Tough, why did you not have lesson plans for the last year of that textbook?

By lloyd turner, Bangkok (30th March 2017)

I agree with the above. I've only realised recently that there is a no fail policy...
Also, I'm a bit f*cked off about the racism, 'the Irish guy sick again' but it's probably true LOL

djbarry

By djbarry, Nontaburi (30th March 2017)

I thought my last straw was a few years ago. I was working for a 'farang' agency so thought it would be a great learning experience. Turns out it was not a good experience at all. I should have known better. When you meet the boss that you're gonna work for and he's a vertically challenged man, find some info out about him first. I didn't and that was my bad. There was also his deplorable obese sidekick. We used to call them 'Fatman and Robin'. Not nice I know, but they were what I think Hillary was referring to when she coined the phrase "basket of deplorables". This trend of BS I was seeing all the time spurred me to go home.

Luckily, two years ago, my friend called me out of the blue. Asked me if I wanted a job. I told him thanks, but I can't. He assured me that he was head of the English department and everything was run accordingly. No BS. He needed a teacher who'd be reliable, liked by the students and who was a good worker. As he was the one selling the job to me, I had the ball in my court. Two years later, and I haven't got a single complaint. Literally not one. I'm also doing online work where group classes are 22 dollars for 50 mins of teaching. The money, relatively speaking, is good right now.

I've experienced all 10 of the things Mark's mentioned above. I really didn't care. The only one that bothered me was non-teachers telling you how to do your job. That would annoy anyone in any profession.

Be careful, Mark. You'll have the sanctimonious elephant washers and self-hating farangs doing their nut that you can experience it all and laugh about it.

By Craig, Bangkok (30th March 2017)

My last straw at one school was being forced to participate in a secret santa (in a buddhist country).. only to be berated (by my coordinator) on the fact that my gift didn't look expensive enough.(i thought it was supposed to be secret)

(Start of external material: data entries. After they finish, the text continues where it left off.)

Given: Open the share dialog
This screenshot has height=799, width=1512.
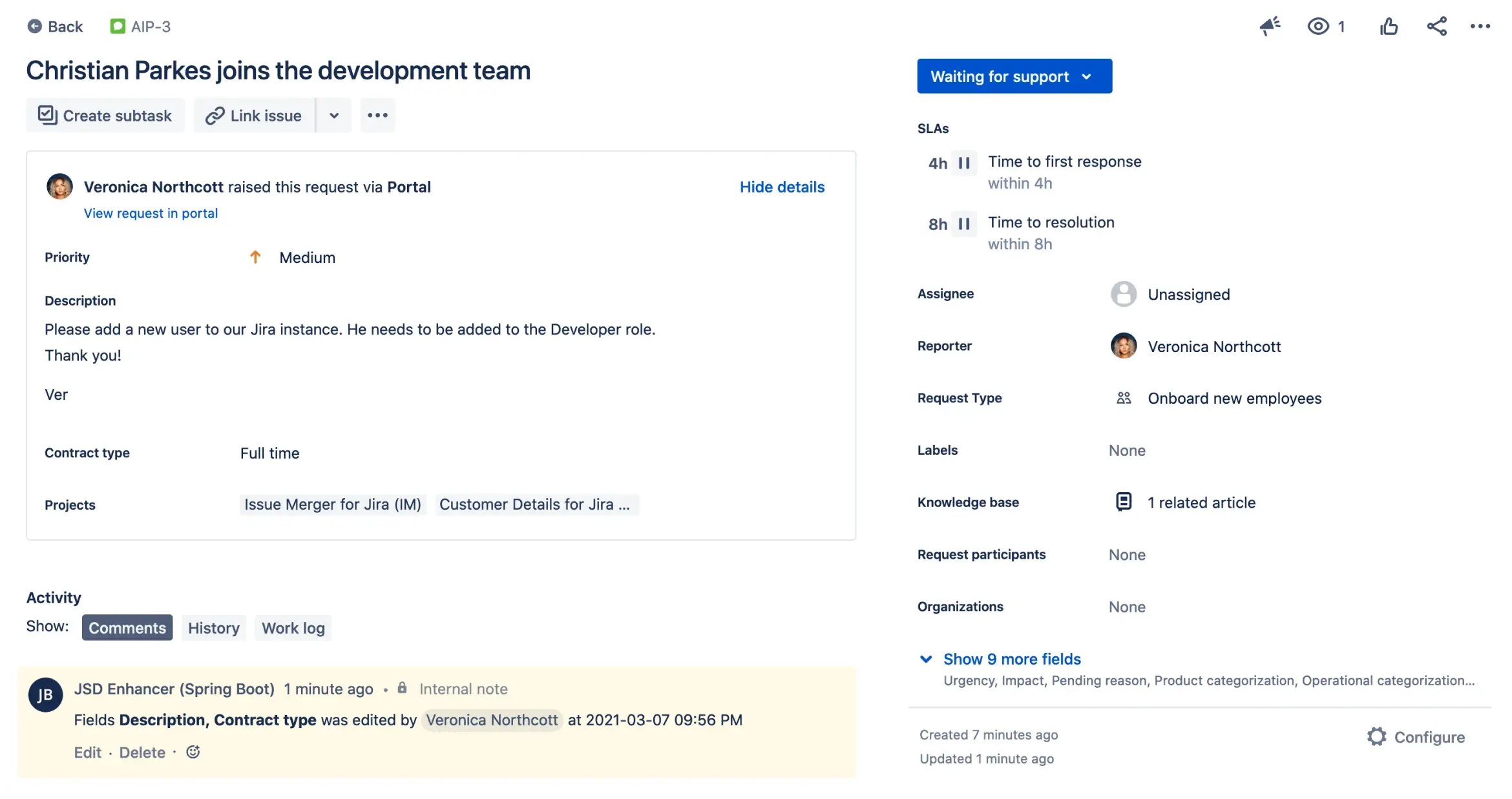Looking at the screenshot, I should (x=1436, y=26).
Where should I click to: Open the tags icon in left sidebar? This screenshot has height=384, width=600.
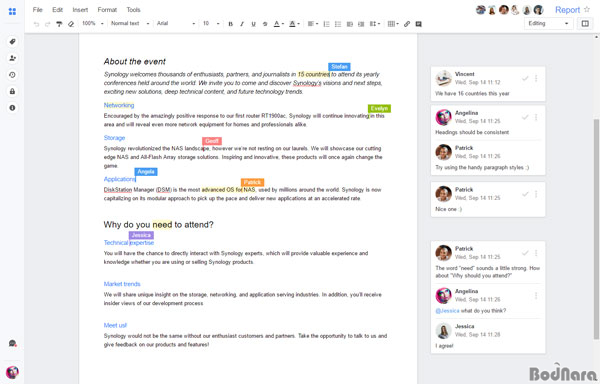[x=12, y=41]
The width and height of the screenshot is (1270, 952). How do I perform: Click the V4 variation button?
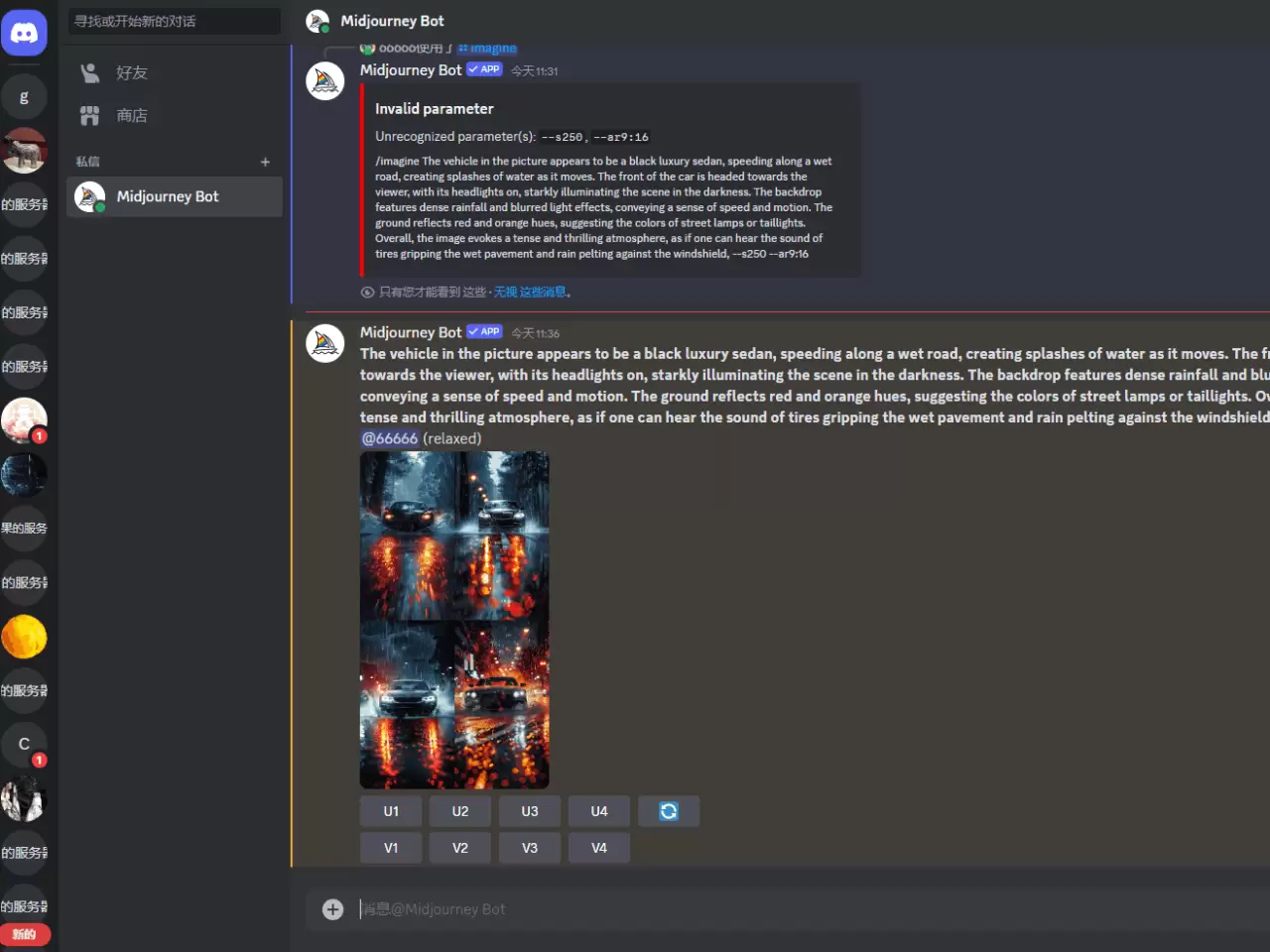(x=599, y=848)
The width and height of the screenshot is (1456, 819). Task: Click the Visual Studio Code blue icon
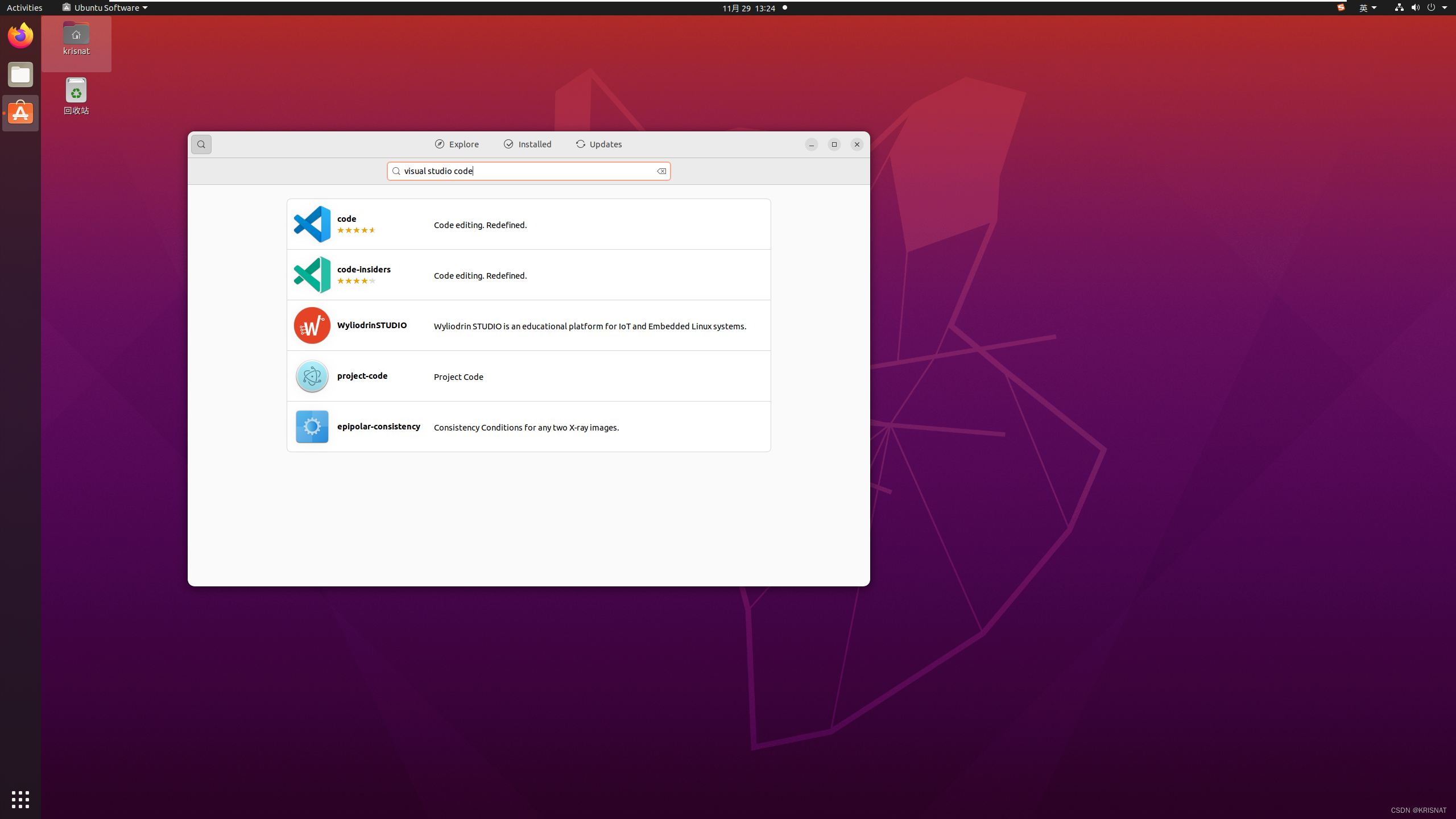312,224
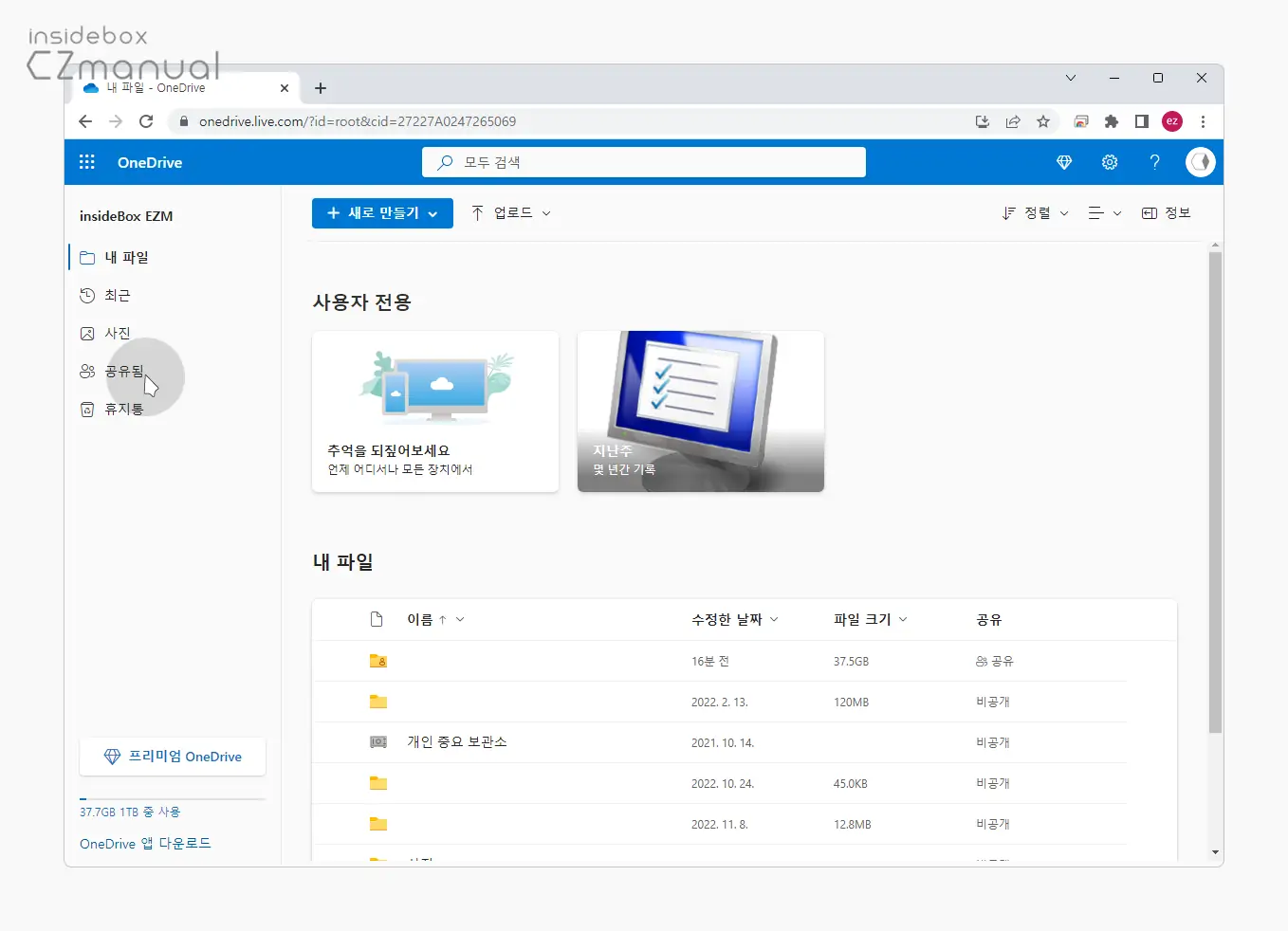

By sam, Senegal (30th March 2017)

Wages are now less than they were 20 years ago and living costs are shooting up. You search the job pages on popular sites such as ajarn but wages are being offered as low as 25k a month, and all you have to do is work from 7am until 5pm for half a Mc Donald's salary. All this is on a 10 month contract with very few benefits.

The visa situation is murder and the arrogance of the staff in Chaengwattana makes you realize that there are much more appealing countries to work in.

There are no Filipinos in your school, but some of the Thai staff are the most difficult, insecure and childish backstabbers that you have ever met. (some are also nice).

The plastic pompousness is slowly wearing you down. You begin to question if this is Thailand or Victorian England.

The culture of blame and the ill founded pride goes from being slightly amusing to intolerable, especially when you realize that everything is usually the fault of a foreigner.

The no fail system makes you wonder why you're even here in the first place.

All in all, you realize that there's little future here.